Wrecking the nest
Arboretum is allowing Pasadena Symphony to take over a venue built by CalPhil
By Ellen Snortland 05/05/2011
Invasive species of both flora and fauna are plants and critters that invade an already established habitat and wreck the environment, sometimes even doing in themselves. Kudzu, Starlings and the Northern Snakehead fish come to mind. The Great Horned Owl rarely makes its own nest but will move into an already existing nest and then destroy it when it is done raising its clutch. Of course, human beings are the most notoriously invasive creatures of all … but invasive symphony orchestras? That’s a new one.
The LA County Arboretum and Botanic Garden and the Pasadena Symphony announced very publicly that as of 2012, the Pasadena Symphony would replace the California Philharmonic (CalPhil) in the nest that CalPhil has built over the past 15 years.
For years I’ve sat on the Arboretum lawn with friends while enjoying the strains of classical music, the twinkling stars and screeches of the peacocks and hens at the Arboretum, an organization that purportedly specializes in keeping invasive species at bay.
Fifteen years ago, the Arboretum had a concert lawn but no concerts. Concerts do not just spring up overnight. Dr. Victor Vener and an intrepid group of co-founders went through the enormous effort of establishing a well-known music destination for San Gabriel Valley families and music lovers. The smell of freshly mowed grass, show-off gourmet picnic items and the delight of having my tax dollars spent in maintaining not only world-class gardens but an entertainment venue in my backyard made me proud and less pained when I paid my property taxes.

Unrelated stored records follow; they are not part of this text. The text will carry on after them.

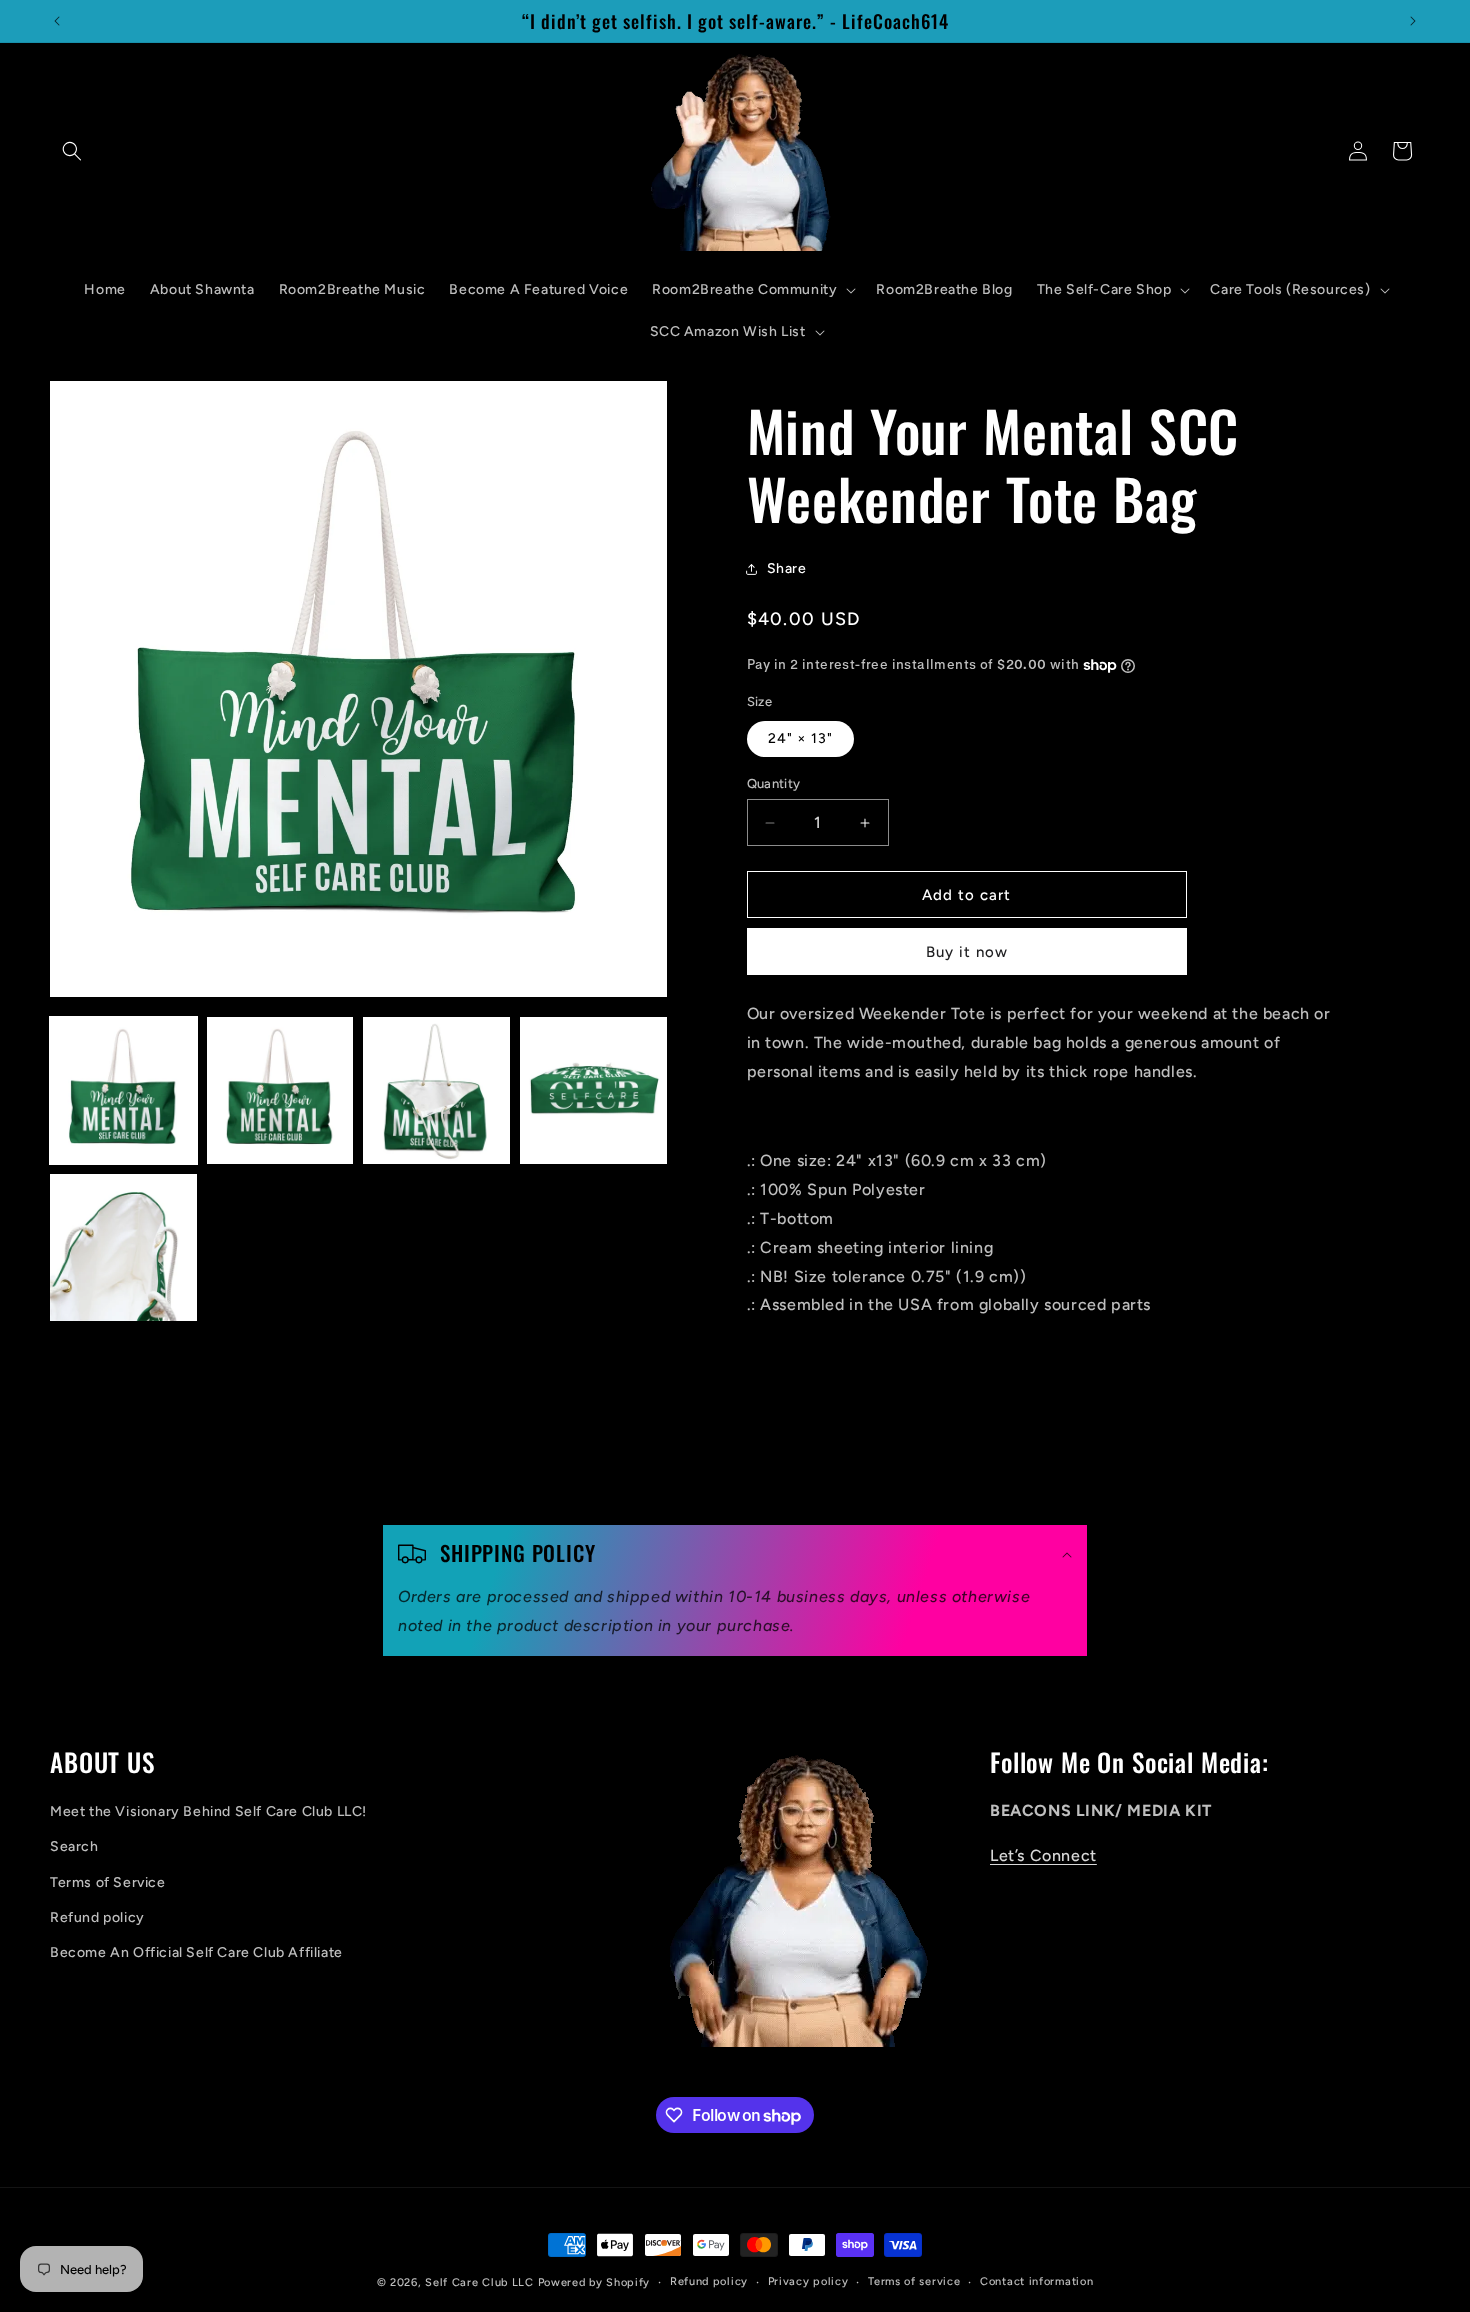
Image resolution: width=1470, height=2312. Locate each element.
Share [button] (787, 568)
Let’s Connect (1043, 1855)
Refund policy (97, 1917)
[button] (72, 151)
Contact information (1036, 2281)
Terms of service (914, 2281)
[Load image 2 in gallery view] (280, 1090)
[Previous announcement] (57, 21)
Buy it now (967, 952)
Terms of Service (108, 1882)
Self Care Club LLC (479, 2282)
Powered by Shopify (594, 2282)
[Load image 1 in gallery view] (123, 1090)
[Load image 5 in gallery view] (123, 1247)
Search (74, 1846)
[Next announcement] (1413, 21)
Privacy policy (808, 2281)
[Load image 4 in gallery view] (593, 1090)
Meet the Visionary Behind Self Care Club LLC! (208, 1811)
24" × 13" (800, 738)
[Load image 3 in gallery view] (436, 1090)
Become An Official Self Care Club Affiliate (196, 1952)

Several months ago, however, through leaks from within the Arboretum itself, as well as two other completely disparate sources, I discovered there were “invisible negotiations” afoot that would most likely result in the CalPhil being ousted from the Arboretum in favor of the Pasadena POPS. If you read local news, you know the symphony is an organization that has had — and continues to have — big problems with press, leadership, morale, reputation and even union disputes. I really couldn’t believe it. While I promised to keep my sources confidential, I determined to don my citizen hat instead of my journalist hat for as long as possible, to see if I could find out what was going on. Was it just rumor? Why on earth would the Arboretum “dump” CalPhil? Just WHO initiated the switch, and why?
Why, indeed. And this is what leads me to my biggest “WTF?!” moment. Why is the LA County Arboretum Foundation, a 501(c)3, so darned hard to follow? In business and in nonprofits alike, the adage “follow the money” will usually yield the most important answers, but here it’s practically impossible to ascertain because it’s not available. One of the social contracts that nonprofits make is to be transparent so we know where our contributions go. I assert that, since the Arboretum trustees are “stand-ins” for county government, they have a deeper responsibility to be forthcoming about their inner workings. A California law called the Brown Act legislates transparency, and I would argue that it applies to the trustees for the Arboretum.
If you look at guidestar.org, the “go to” place to find out what a charitable organization is doing, regarding both the Arboretum Foundation and the Pasadena Symphony, the executive director’s salary, contributions, etc., are not up-to-date and has no financials posted that I could find.
I didn’t want to write a column about CalPhil vs. the Pasadena Symphony because, frankly, I’d like to see all music organizations flourish. Conversely, I don’t want to see a predator take over an already firmly established venue with pie-in-the-sky ambitions that may very well result in losing all concerts at the Arboretum. What? The Rose Bowl isn’t good enough for the Pasadena Symphony?
While it may be easiest to say, “Oh well, CalPhil isn’t wanted anymore by LACF and it’s none of my business,” it IS my business as a taxpayer. I am also keenly aware that an orchestra is neither fish nor fowl in the world of commerce, marketing and feasibility. It needs to be a business as well as a public interest. In pure business terms, a competitor coming in and occupying a space has “tort” written all over it. (A tort is an unethical action that results in usually monetary damage or injury to reputation or standing.)
There are so many apt metaphors: CalPhil is being treated like a faithful husband or wife whose spouse has found a more glamorous love interest who may have a bigger dowry, but nonetheless wants the family home to start a new family. The invasive species is another analogy, and probably most appropriate for a botanical garden. Hey, if it sounds like an owl, flies like an owl, and nests like an owl, it’s probably a Great Horned Owl. I hope it doesn’t wreck the nest.